» TASK:
Would you retype, word for word, the line with "帮助 (79, 99)" and every line after it through the end of the records below?

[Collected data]
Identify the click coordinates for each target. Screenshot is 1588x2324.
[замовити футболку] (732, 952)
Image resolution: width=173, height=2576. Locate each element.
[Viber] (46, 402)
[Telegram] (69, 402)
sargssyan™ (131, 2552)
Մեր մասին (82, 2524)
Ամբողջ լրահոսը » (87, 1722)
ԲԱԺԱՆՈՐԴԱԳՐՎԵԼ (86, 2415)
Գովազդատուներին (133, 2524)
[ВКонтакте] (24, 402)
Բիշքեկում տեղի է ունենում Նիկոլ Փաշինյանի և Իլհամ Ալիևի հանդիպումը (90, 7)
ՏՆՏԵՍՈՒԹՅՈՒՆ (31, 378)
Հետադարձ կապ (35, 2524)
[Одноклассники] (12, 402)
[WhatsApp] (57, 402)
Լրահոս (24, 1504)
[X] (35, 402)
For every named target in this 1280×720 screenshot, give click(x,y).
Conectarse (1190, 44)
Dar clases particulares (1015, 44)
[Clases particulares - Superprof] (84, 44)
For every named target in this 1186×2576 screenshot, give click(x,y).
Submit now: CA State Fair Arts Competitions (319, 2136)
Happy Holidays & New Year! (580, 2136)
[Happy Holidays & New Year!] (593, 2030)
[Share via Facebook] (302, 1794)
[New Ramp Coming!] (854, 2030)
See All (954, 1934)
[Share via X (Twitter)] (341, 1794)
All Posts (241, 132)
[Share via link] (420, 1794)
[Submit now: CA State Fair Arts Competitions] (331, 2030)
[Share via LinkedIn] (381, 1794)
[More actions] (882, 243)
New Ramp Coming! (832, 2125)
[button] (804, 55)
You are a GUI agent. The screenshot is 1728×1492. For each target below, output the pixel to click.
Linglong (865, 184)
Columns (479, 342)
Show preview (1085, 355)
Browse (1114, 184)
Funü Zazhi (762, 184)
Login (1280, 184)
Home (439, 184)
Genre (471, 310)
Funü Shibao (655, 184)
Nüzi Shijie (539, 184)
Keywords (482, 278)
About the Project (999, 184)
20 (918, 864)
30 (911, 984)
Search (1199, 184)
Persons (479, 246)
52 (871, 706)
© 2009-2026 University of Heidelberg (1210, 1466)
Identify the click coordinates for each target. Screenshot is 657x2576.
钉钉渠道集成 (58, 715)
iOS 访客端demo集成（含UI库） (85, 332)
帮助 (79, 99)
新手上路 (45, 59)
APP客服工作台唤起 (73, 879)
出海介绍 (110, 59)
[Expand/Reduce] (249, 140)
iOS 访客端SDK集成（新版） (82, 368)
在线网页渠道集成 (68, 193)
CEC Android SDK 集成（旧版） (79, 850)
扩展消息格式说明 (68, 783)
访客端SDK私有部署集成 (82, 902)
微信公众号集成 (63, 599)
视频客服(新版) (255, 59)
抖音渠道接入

» ANSWER TO THIS TASK:
帮助 (79, 99)
新手上路 (45, 59)
APP客服工作台唤起 (73, 879)
出海介绍 (110, 59)
[Expand/Reduce] (249, 140)
iOS 访客端SDK集成（新版） (82, 368)
在线网页渠道集成 (68, 193)
CEC Android SDK 集成（旧版） (79, 850)
扩展消息格式说明 (68, 783)
访客端SDK私有部署集成 (82, 902)
微信公众号集成 (63, 599)
视频客服(新版) (255, 59)
抖音渠道接入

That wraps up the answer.